Hoy tenemos por ahí rondando todavía muchos hippies, punks, metaleros, darketos, rockabillys; es decir, fanáticos y otakus de todo tipo. Cada uno de ellos sintiendo que lo que ellos son es lo único que deberíamos todos llegar a ser. Todas las llamadas «tribus urbanas» no son más que aberraciones de las modas, efectos secundarios no contemplados de la orgía del siglo XX. Si ya no hay emos es porque éstos eran muy conscientes de su calidad efímera, pero aquellos que todavía alcanzaron a vivir parte de su adolescencia en el siglo pasado tienden a convertirse en aberraciones modernísticas de la música.
Todo aquel que en este momento siga haciendo música es un conservador. La música ha dejado de ser el eje de las modas. Aquellos que siguen apegados a ella se han vuelto lastres, piedras, escombro de la demolición constante de la realidad. Quedan ahí como fan(s)tasmas, zombies; aferrados no a la moda, sino a una moda específica. La moda se los tragó, les marcó su cuerpo, se llevó su vida. Son un poco como aquellos idólatras de la época medieval que de vez en cuando juegan a que se transportan a ese momento histórico y se visten, actúan y escuchan música supuestamente medieval, tratando de encontrar en ella lo que no encuentran en lo actual. Este tipo de aberraciones son inevitables en todo movimiento, son los restos, migajas, remanentes, residuos, de la fricción entre lo que es y lo que todavía no es.

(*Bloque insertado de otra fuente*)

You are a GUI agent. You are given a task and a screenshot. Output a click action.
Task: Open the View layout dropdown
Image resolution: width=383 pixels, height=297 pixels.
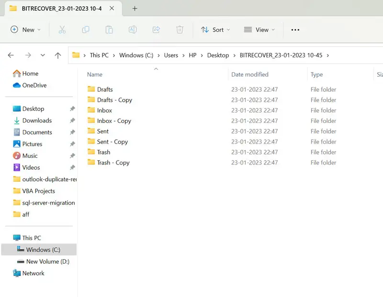coord(259,30)
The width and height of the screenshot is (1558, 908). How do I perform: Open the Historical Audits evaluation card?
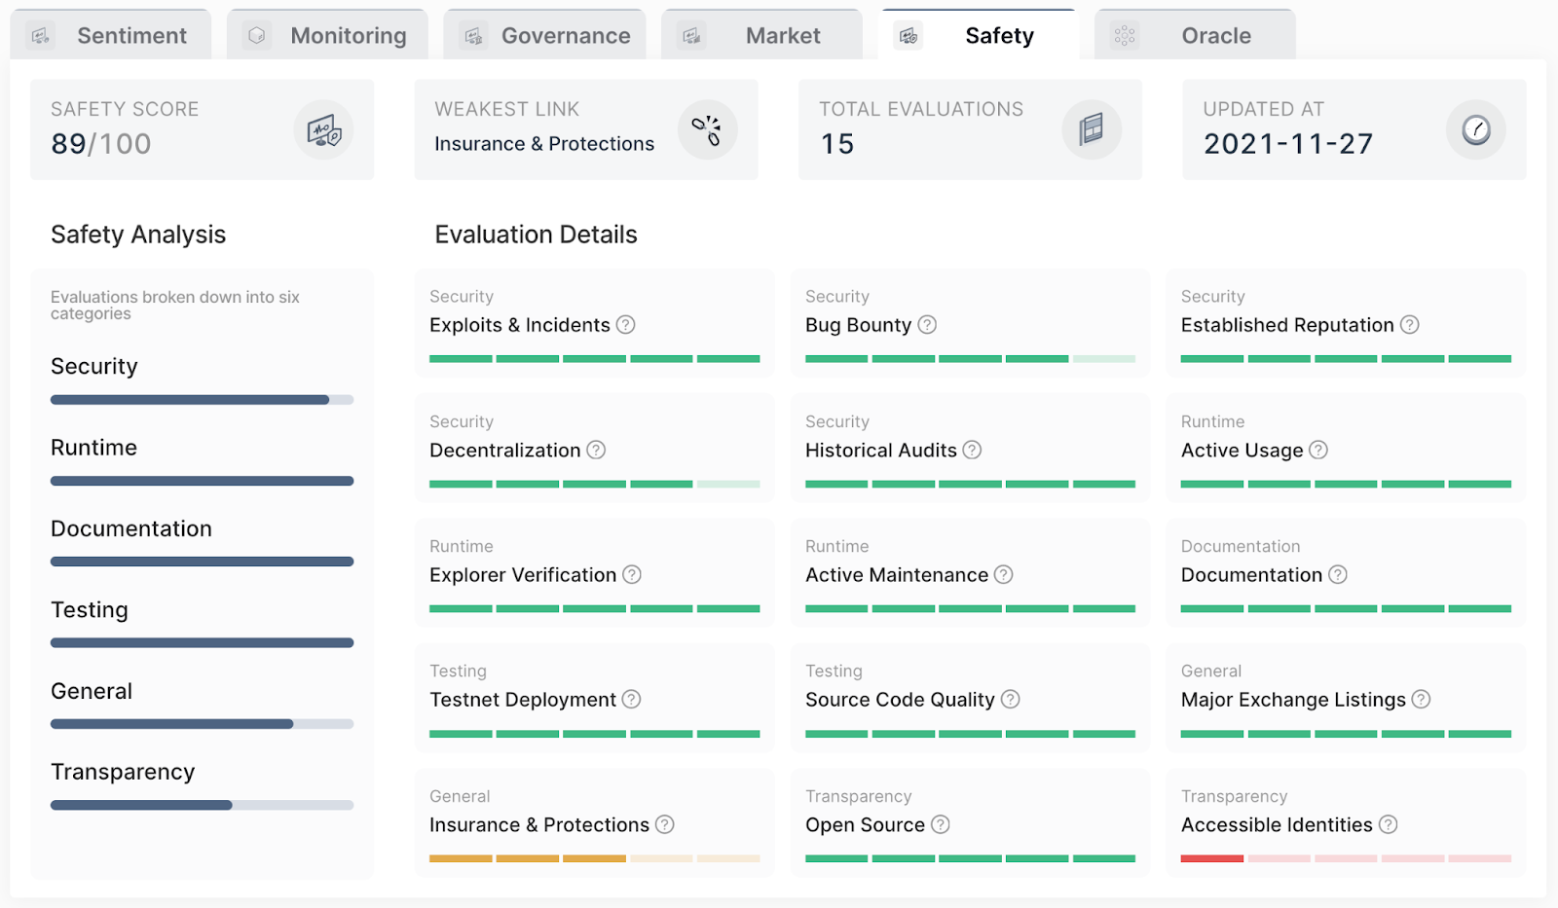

Y, sin embargo, todas esas aberraciones guardan un secreto, muy silenciosamente e incluso a pesar de ellas. Es la certeza de que todo va a caer algún día, todo este universo será destruido con el mero paso del tiempo, el devenir es inevitable. Ante tal visión apocalítica, los mutantes no deseados de la moda prefieren quedarse estáticos, agachados, escondidos como ratas en el underground; viviendo el sueño pestilente de un cadáver. Prefieren vivir como aberraciones moribundas que morir cada día en un avance sin sentido y sin destino aparentemente. Saben que el destino siempre es la muerte. Por ello viven como muertos. Al menos hay que agradecerles, a esos que todavía dan su vida por el rock and roll y otras de esas quimeras, autocrucificándose, que nos recuerdan las consecuencias no deseadas que conlleva todo movimiento. Aunque eso, por supuesto, no va a hacer que nos detengamos.